Heat kernel bounds and Ricci curvature for Lipschitz manifolds (2111.12607v1)

Abstract: Given any $d$-dimensional Lipschitz Riemannian manifold $(M,g)$ with heat kernel $\mathsf{p}$, we establish uniform upper bounds on $\mathsf{p}$ which can always be decoupled in space and time.

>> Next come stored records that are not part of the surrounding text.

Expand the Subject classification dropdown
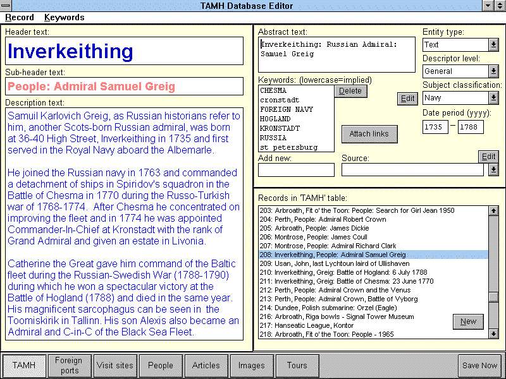 [493, 98]
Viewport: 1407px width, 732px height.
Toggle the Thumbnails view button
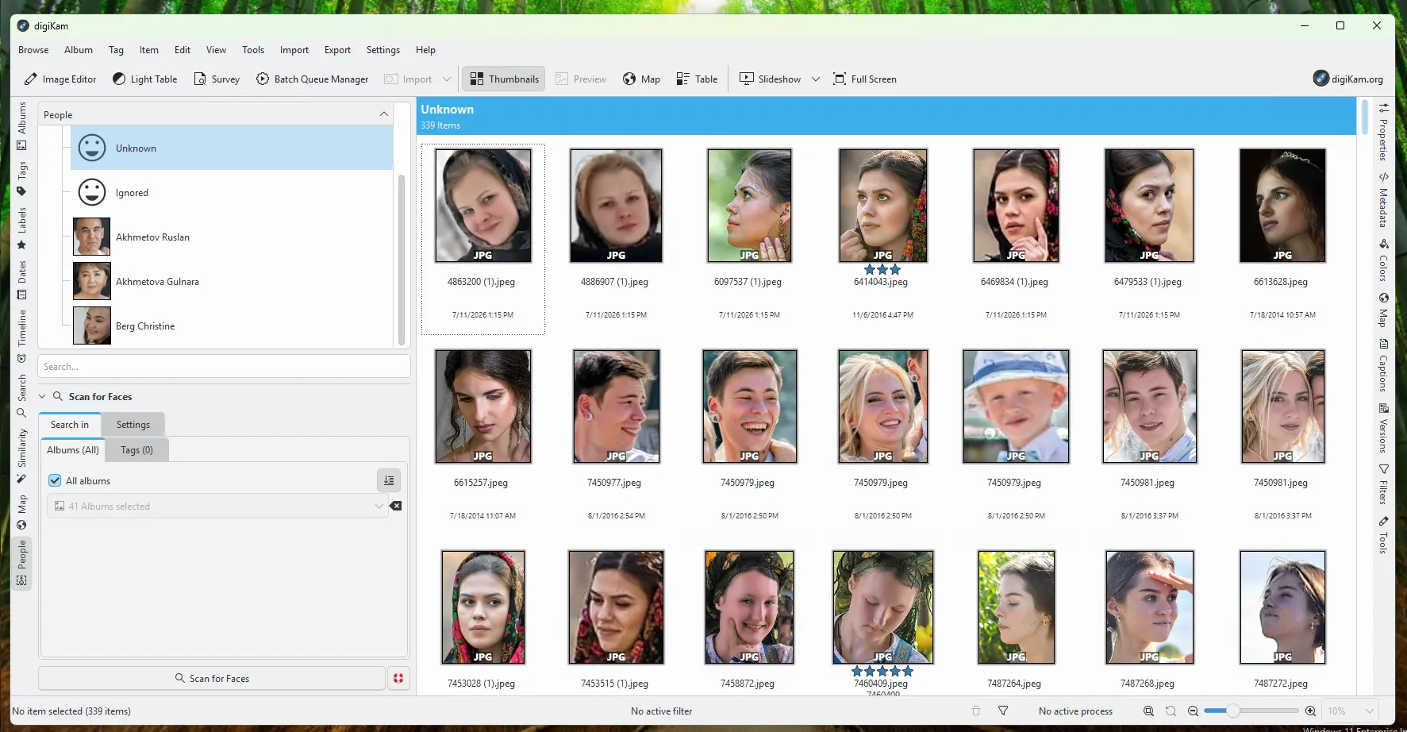coord(503,79)
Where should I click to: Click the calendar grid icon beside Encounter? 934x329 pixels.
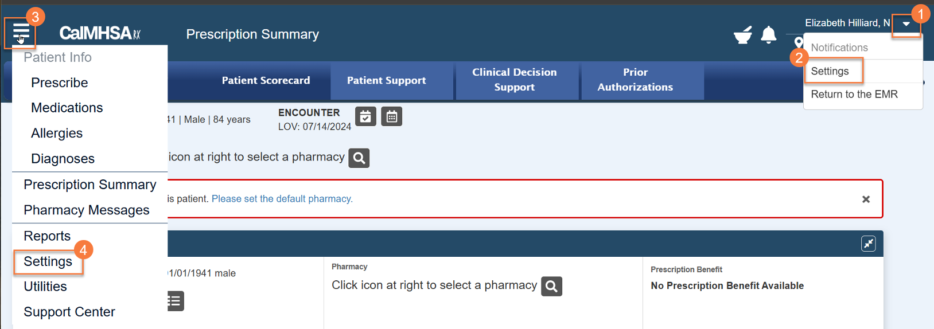point(391,116)
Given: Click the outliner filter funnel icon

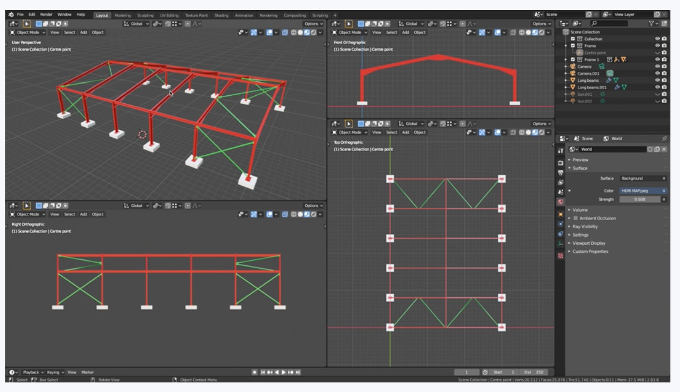Looking at the screenshot, I should click(651, 23).
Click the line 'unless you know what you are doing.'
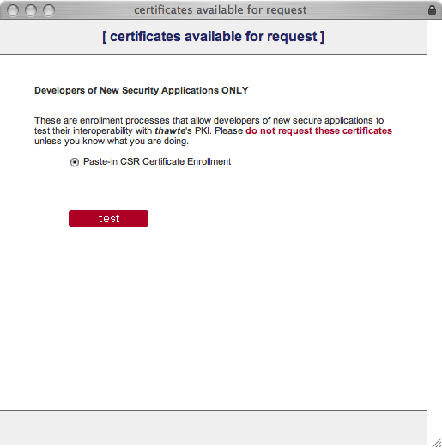Image resolution: width=442 pixels, height=448 pixels. [x=112, y=142]
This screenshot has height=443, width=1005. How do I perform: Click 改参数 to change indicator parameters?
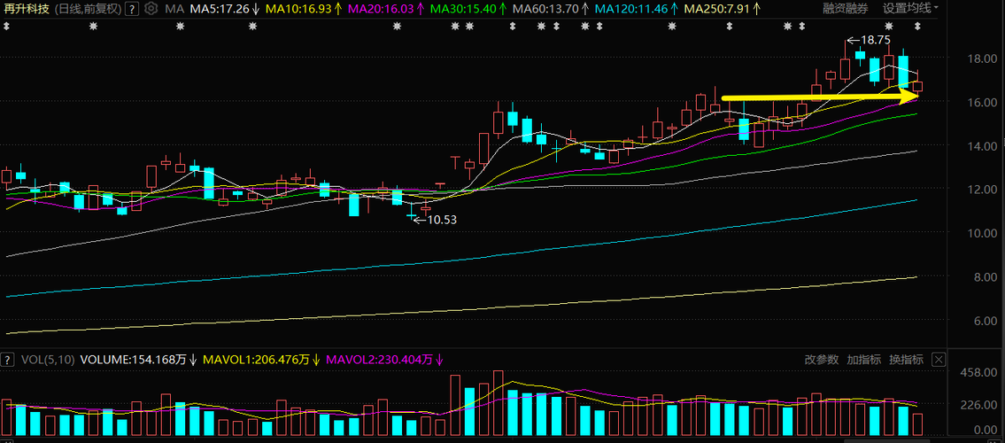coord(822,360)
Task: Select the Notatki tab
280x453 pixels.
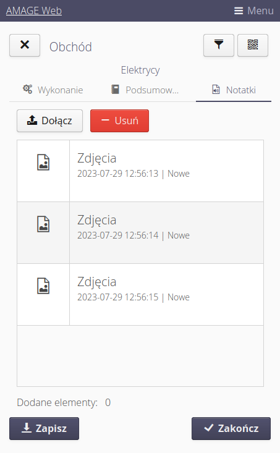Action: click(234, 90)
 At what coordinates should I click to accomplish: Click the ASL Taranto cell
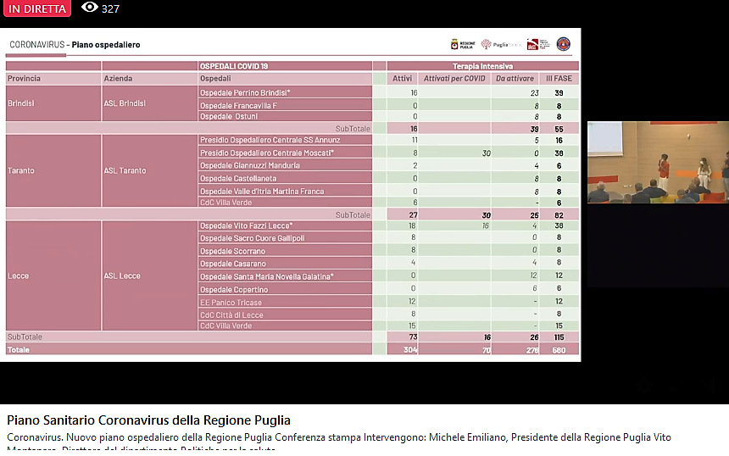[125, 170]
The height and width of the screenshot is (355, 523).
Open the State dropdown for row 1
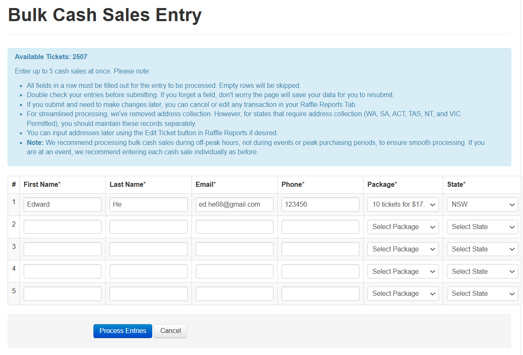(x=482, y=204)
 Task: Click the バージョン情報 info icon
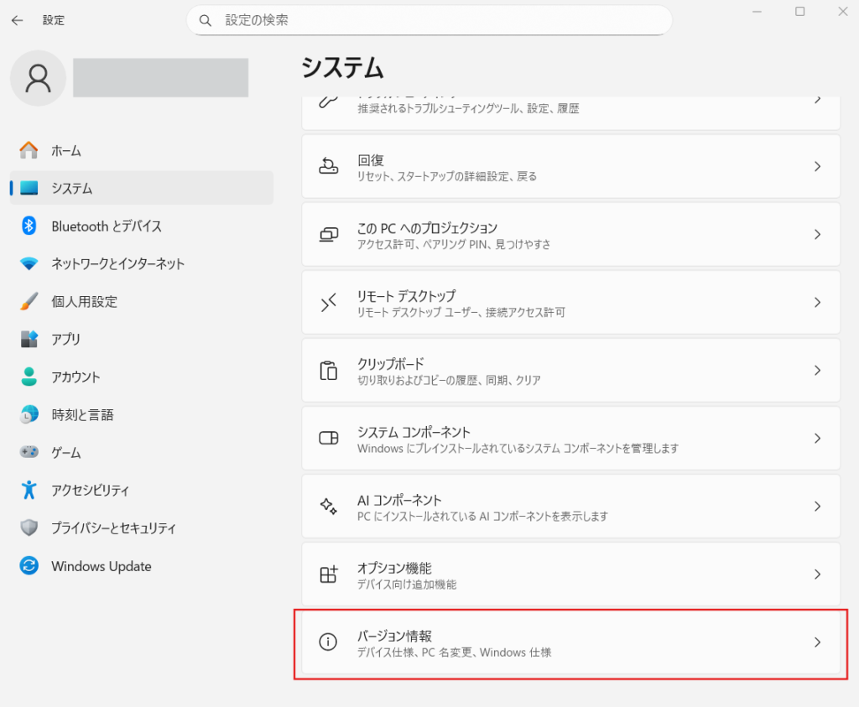click(x=328, y=642)
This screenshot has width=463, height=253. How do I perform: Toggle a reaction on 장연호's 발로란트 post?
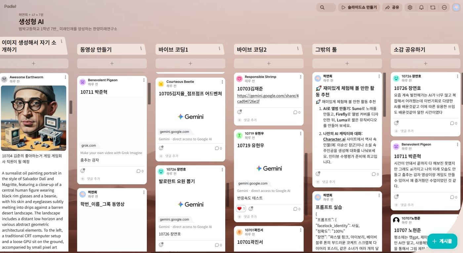click(161, 245)
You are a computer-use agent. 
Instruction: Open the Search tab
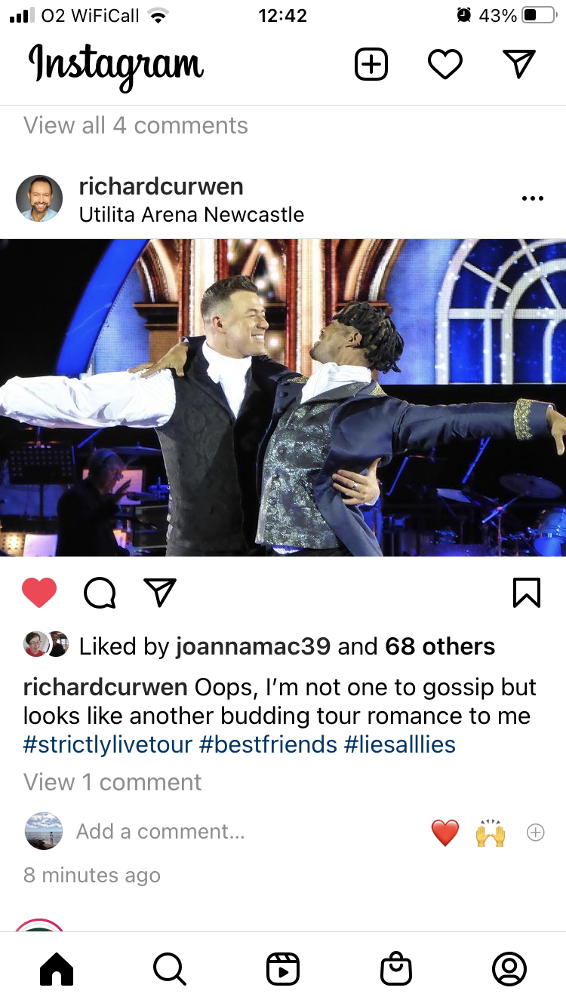[x=169, y=969]
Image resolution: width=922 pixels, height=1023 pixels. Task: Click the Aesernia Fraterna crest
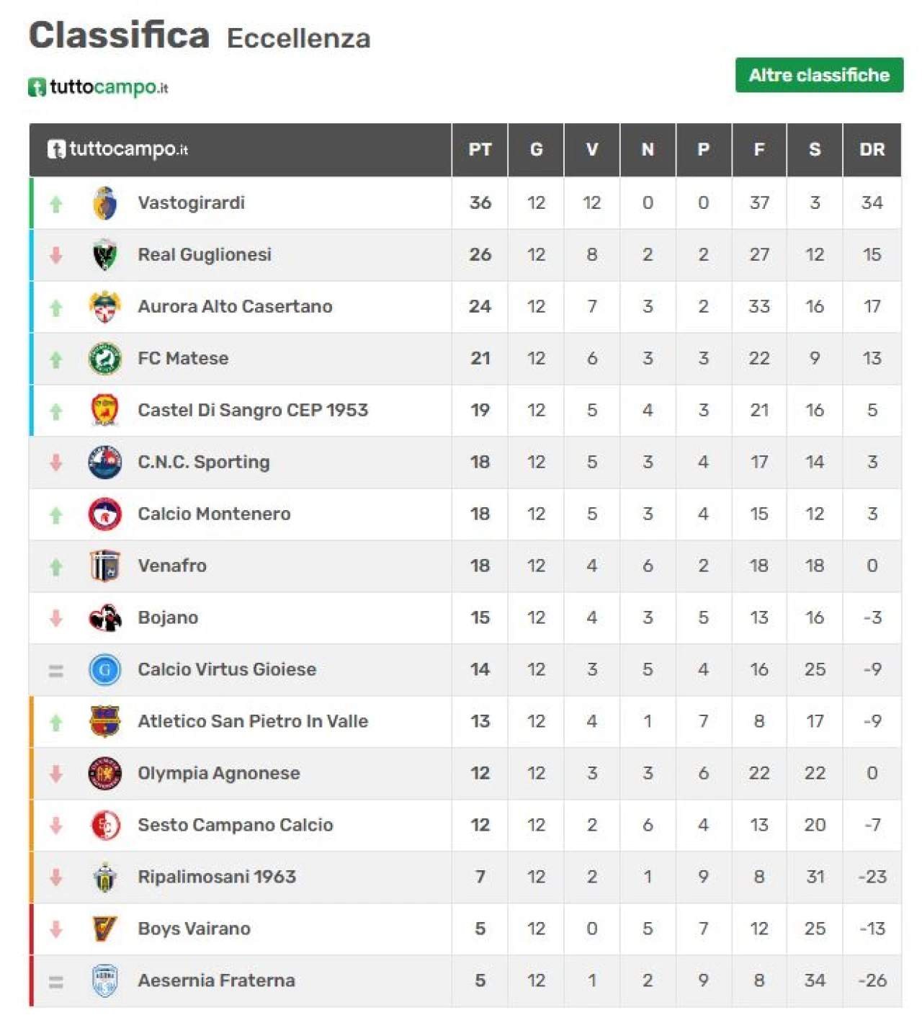click(x=105, y=981)
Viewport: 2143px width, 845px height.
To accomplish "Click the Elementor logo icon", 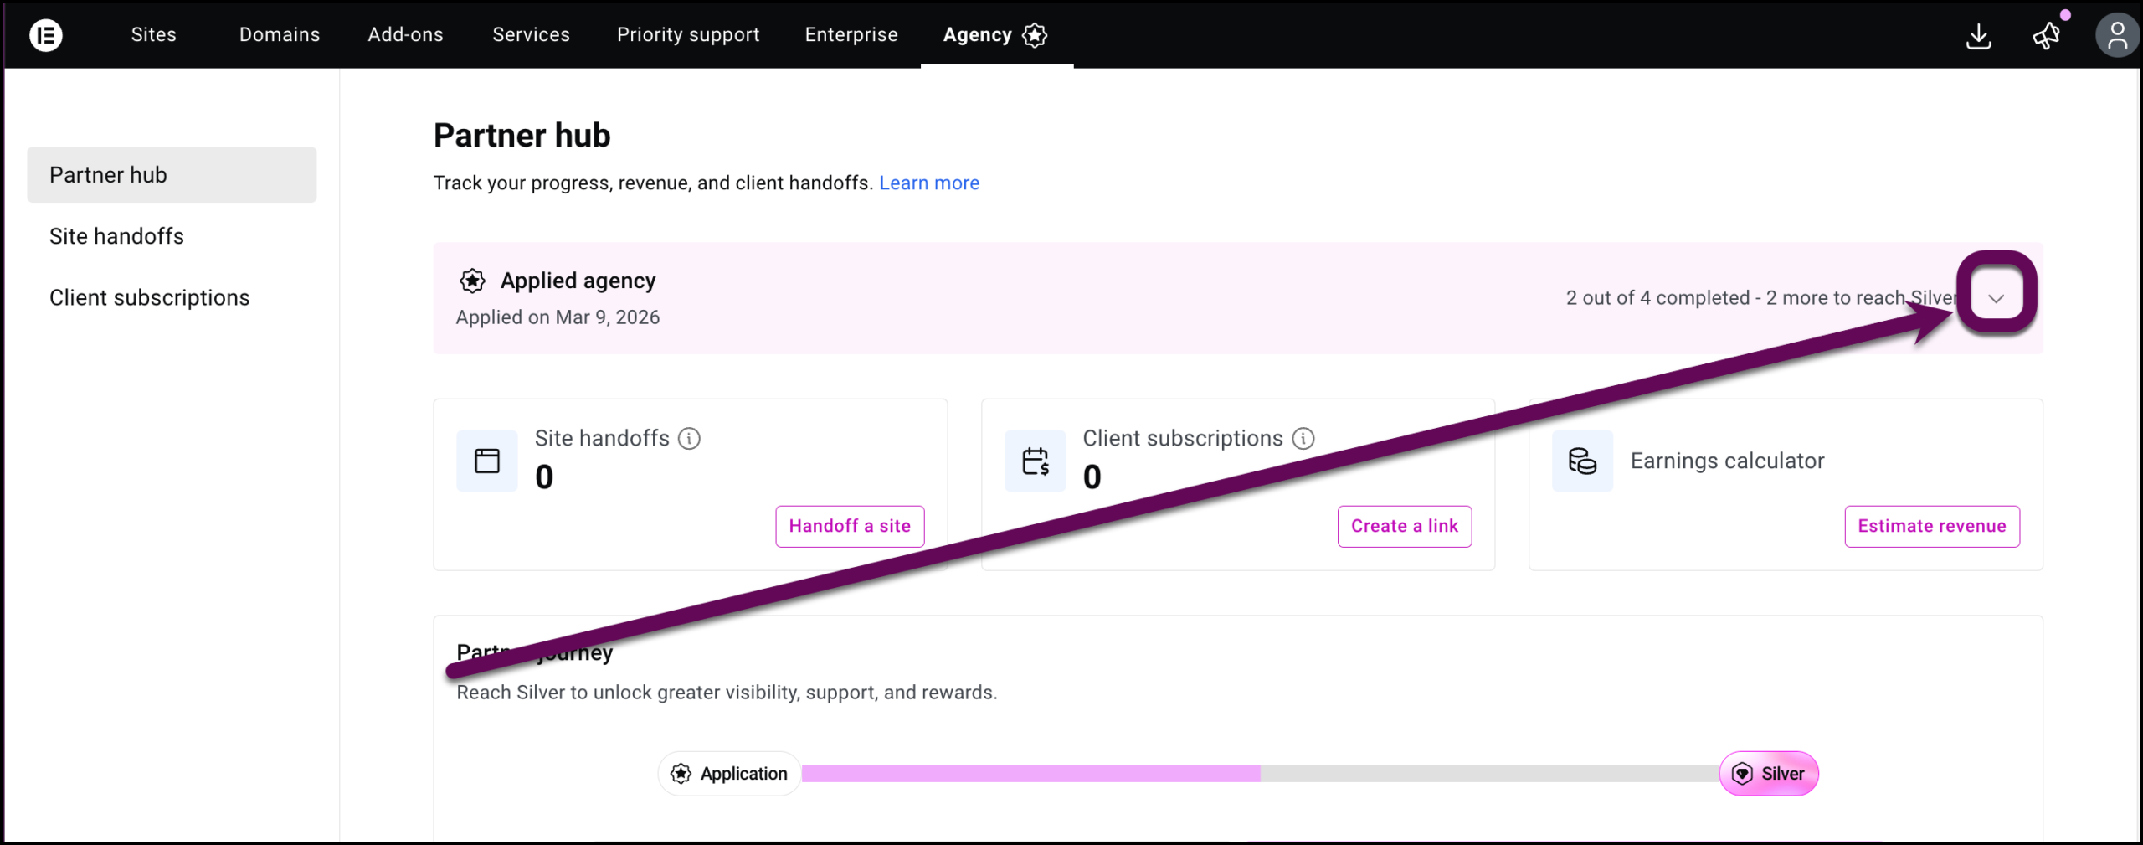I will (46, 35).
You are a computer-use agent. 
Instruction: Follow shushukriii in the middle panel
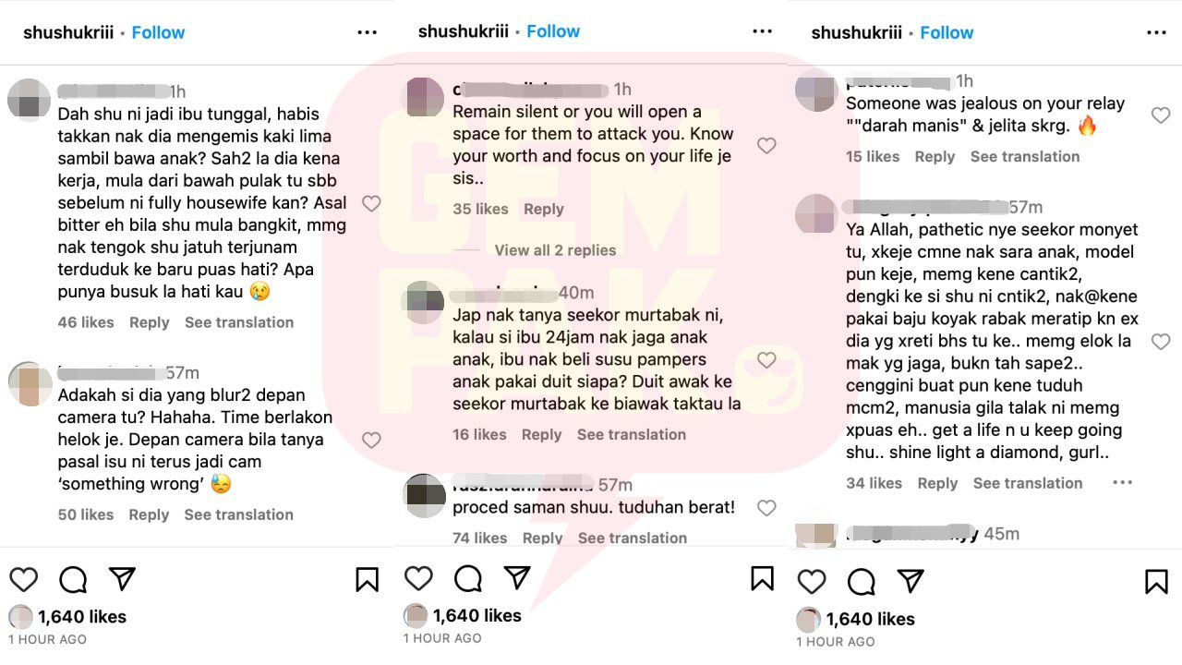coord(553,31)
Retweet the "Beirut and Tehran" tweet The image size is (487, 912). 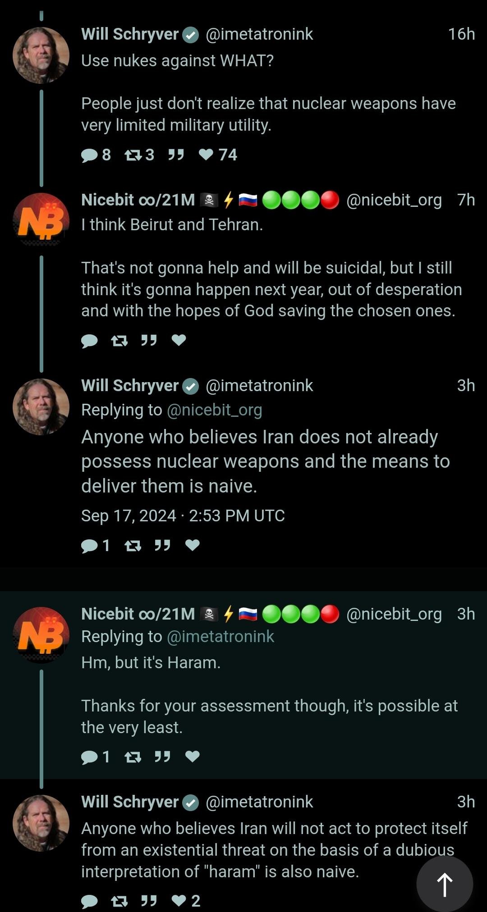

More precisely, we prove the existence of a constant $C>0$ and a bounded Lipschitz function $R\colon M \to (0,\infty)$ such that for every $x\in M$ and every $t>0$, \begin{align*} \sup_{y\in M} \mathsf{p}(t,x,y) \leq C\min{t, R^2(x)}^{-d/2}. \end{align*} This allows us to identify suitable weighted Lebesgue spaces w.r.t. the given volume measure as subsets of the Kato class induced by $(M,g)$. In the case $\partial M \neq \emptyset$, we also provide an analogous inclusion for Lebesgue spaces w.r.t. the surface measure on $\partial M$. We use these insights to give sufficient conditions for a possibly noncomplete Lipschitz Riemannian manifold to be tamed, i.e. to admit a measure-valued lower bound on the Ricci curvature, formulated in a synthetic sense.